ACTION ITEM — An exact copy of the listing is required.

RECORDS FOR THIS EXERCISE —

● ● ● ●

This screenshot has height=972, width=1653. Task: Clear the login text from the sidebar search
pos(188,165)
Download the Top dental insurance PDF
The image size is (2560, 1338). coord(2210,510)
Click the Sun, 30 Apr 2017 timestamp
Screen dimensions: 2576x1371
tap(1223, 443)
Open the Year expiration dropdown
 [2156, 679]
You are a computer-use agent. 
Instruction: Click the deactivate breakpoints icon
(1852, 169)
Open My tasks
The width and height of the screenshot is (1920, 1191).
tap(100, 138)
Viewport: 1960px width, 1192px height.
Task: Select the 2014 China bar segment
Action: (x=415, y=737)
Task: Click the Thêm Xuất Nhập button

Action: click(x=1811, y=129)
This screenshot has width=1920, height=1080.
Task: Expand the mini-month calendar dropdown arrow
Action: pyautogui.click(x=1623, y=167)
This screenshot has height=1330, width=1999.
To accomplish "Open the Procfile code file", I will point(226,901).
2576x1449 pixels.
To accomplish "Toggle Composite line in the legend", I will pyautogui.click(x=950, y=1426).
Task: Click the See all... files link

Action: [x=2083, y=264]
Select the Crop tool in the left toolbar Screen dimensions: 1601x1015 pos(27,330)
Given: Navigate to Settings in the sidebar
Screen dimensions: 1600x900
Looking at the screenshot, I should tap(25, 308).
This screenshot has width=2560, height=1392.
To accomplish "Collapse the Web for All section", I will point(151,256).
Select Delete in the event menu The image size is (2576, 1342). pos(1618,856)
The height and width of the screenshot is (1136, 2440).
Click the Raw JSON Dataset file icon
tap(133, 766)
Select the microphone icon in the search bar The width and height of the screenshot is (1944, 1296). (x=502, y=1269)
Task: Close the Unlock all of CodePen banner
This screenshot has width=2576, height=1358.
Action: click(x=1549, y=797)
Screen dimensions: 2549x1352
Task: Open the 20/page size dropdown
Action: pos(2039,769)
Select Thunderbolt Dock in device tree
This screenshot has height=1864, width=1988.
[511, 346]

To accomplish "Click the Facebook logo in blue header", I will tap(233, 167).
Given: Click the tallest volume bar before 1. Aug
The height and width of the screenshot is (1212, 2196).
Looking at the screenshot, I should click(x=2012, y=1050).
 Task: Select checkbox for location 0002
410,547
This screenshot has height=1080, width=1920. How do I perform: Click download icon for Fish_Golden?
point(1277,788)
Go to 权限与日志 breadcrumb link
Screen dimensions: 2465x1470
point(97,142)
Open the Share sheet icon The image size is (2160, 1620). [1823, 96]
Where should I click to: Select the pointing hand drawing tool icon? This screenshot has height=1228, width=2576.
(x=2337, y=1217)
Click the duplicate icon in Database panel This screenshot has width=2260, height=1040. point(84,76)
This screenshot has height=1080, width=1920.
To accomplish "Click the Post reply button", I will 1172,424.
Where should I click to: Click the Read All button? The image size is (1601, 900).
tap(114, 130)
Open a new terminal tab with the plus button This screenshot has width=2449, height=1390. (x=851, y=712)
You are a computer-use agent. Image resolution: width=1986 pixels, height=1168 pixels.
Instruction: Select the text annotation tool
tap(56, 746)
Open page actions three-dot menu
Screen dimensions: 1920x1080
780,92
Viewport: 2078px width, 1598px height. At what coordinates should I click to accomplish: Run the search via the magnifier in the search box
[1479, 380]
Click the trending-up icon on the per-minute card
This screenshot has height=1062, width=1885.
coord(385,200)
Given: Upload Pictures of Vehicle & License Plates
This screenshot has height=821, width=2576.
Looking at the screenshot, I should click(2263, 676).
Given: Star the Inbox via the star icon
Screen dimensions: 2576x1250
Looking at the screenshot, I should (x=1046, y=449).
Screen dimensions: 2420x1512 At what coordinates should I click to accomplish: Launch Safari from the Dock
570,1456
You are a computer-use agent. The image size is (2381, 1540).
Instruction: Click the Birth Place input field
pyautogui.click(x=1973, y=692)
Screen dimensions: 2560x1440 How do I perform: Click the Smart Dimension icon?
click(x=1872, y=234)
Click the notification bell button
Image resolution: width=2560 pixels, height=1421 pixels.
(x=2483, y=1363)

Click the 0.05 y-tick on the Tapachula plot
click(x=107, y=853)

● ● ● ●

RESPONSE —
This screenshot has height=972, width=1653. Task: Clear the login text from the sidebar search
pos(188,165)
Download the Top dental insurance PDF
The image size is (2560, 1338). coord(2210,510)
Click the Sun, 30 Apr 2017 timestamp
Screen dimensions: 2576x1371
tap(1223, 443)
Open the Year expiration dropdown
 [2156, 679]
You are a computer-use agent. 
Instruction: Click the deactivate breakpoints icon
(1852, 169)
Open My tasks
The width and height of the screenshot is (1920, 1191).
tap(100, 138)
Viewport: 1960px width, 1192px height.
Task: Select the 2014 China bar segment
Action: (x=415, y=737)
Task: Click the Thêm Xuất Nhập button

Action: click(x=1811, y=129)
This screenshot has width=1920, height=1080.
Task: Expand the mini-month calendar dropdown arrow
Action: pyautogui.click(x=1623, y=167)
This screenshot has height=1330, width=1999.
To accomplish "Open the Procfile code file", I will point(226,901).
2576x1449 pixels.
To accomplish "Toggle Composite line in the legend", I will pyautogui.click(x=950, y=1426).
Task: Click the See all... files link

Action: [x=2083, y=264]
Select the Crop tool in the left toolbar Screen dimensions: 1601x1015 pos(27,330)
Given: Navigate to Settings in the sidebar
Screen dimensions: 1600x900
Looking at the screenshot, I should tap(25, 308).
This screenshot has width=2560, height=1392.
To accomplish "Collapse the Web for All section", I will point(151,256).
Select Delete in the event menu The image size is (2576, 1342). pos(1618,856)
The height and width of the screenshot is (1136, 2440).
Click the Raw JSON Dataset file icon
tap(133, 766)
Select the microphone icon in the search bar The width and height of the screenshot is (1944, 1296). (x=502, y=1269)
Task: Close the Unlock all of CodePen banner
This screenshot has width=2576, height=1358.
Action: click(x=1549, y=797)
Screen dimensions: 2549x1352
Task: Open the 20/page size dropdown
Action: pos(2039,769)
Select Thunderbolt Dock in device tree
This screenshot has height=1864, width=1988.
[511, 346]

To accomplish "Click the Facebook logo in blue header", I will tap(233, 167).
Given: Click the tallest volume bar before 1. Aug
The height and width of the screenshot is (1212, 2196).
Looking at the screenshot, I should click(x=2012, y=1050).
 Task: Select checkbox for location 0002
410,547
This screenshot has height=1080, width=1920. How do I perform: Click download icon for Fish_Golden?
point(1277,788)
Go to 权限与日志 breadcrumb link
Screen dimensions: 2465x1470
point(97,142)
Open the Share sheet icon The image size is (2160, 1620). [1823, 96]
Where should I click to: Select the pointing hand drawing tool icon? This screenshot has height=1228, width=2576.
(x=2337, y=1217)
Click the duplicate icon in Database panel This screenshot has width=2260, height=1040. point(84,76)
This screenshot has height=1080, width=1920.
To accomplish "Click the Post reply button", I will 1172,424.
Where should I click to: Click the Read All button? The image size is (1601, 900).
tap(114, 130)
Open a new terminal tab with the plus button This screenshot has width=2449, height=1390. (x=851, y=712)
You are a computer-use agent. Image resolution: width=1986 pixels, height=1168 pixels.
Instruction: Select the text annotation tool
tap(56, 746)
Open page actions three-dot menu
Screen dimensions: 1920x1080
780,92
Viewport: 2078px width, 1598px height. At what coordinates should I click to accomplish: Run the search via the magnifier in the search box
[1479, 380]
Click the trending-up icon on the per-minute card
This screenshot has height=1062, width=1885.
coord(385,200)
Given: Upload Pictures of Vehicle & License Plates
This screenshot has height=821, width=2576.
Looking at the screenshot, I should click(2263, 676).
Given: Star the Inbox via the star icon
Screen dimensions: 2576x1250
Looking at the screenshot, I should (x=1046, y=449).
Screen dimensions: 2420x1512 At what coordinates should I click to accomplish: Launch Safari from the Dock
570,1456
You are a computer-use agent. The image size is (2381, 1540).
Instruction: Click the Birth Place input field
pyautogui.click(x=1973, y=692)
Screen dimensions: 2560x1440 How do I perform: Click the Smart Dimension icon?
click(x=1872, y=234)
Click the notification bell button
Image resolution: width=2560 pixels, height=1421 pixels.
(x=2483, y=1363)

Click the 0.05 y-tick on the Tapachula plot
click(x=107, y=853)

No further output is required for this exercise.